#### To do
For the data that follows, report how many lines contain the word "computer", and nothing else.

#### Supplied records
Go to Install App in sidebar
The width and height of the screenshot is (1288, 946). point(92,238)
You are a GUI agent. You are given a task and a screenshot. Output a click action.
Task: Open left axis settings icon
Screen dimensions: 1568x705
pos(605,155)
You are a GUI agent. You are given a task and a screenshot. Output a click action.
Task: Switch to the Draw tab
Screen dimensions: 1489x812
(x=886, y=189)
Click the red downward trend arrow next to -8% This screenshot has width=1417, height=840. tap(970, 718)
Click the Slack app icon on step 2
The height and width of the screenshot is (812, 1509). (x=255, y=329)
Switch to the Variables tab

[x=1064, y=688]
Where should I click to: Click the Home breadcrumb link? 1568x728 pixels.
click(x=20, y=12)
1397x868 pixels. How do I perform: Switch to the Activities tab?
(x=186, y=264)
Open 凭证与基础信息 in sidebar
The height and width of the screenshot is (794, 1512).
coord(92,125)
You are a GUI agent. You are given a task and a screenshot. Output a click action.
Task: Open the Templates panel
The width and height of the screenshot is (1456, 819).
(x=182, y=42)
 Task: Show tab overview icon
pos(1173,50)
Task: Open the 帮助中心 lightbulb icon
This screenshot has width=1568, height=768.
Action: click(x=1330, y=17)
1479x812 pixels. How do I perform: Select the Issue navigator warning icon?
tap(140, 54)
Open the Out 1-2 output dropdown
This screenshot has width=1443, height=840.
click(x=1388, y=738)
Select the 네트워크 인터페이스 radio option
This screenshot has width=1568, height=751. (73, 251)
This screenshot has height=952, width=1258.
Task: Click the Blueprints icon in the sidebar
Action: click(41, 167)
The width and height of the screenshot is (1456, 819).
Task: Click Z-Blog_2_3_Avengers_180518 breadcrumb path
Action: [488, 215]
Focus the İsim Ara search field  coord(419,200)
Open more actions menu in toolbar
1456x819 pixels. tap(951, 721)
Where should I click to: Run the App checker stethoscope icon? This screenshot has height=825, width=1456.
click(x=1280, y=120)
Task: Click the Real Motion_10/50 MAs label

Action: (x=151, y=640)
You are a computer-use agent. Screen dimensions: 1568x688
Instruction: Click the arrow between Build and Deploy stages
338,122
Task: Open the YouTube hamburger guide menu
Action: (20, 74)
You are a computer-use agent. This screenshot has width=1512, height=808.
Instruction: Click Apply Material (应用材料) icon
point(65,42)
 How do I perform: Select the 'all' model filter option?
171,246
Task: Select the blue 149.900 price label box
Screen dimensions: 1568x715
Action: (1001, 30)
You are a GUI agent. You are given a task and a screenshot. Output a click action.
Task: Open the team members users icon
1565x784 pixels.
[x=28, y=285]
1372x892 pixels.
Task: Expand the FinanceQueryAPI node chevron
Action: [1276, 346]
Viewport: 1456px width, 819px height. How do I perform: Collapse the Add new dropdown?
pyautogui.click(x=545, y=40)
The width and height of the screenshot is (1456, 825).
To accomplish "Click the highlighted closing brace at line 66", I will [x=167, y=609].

#### Task answer
2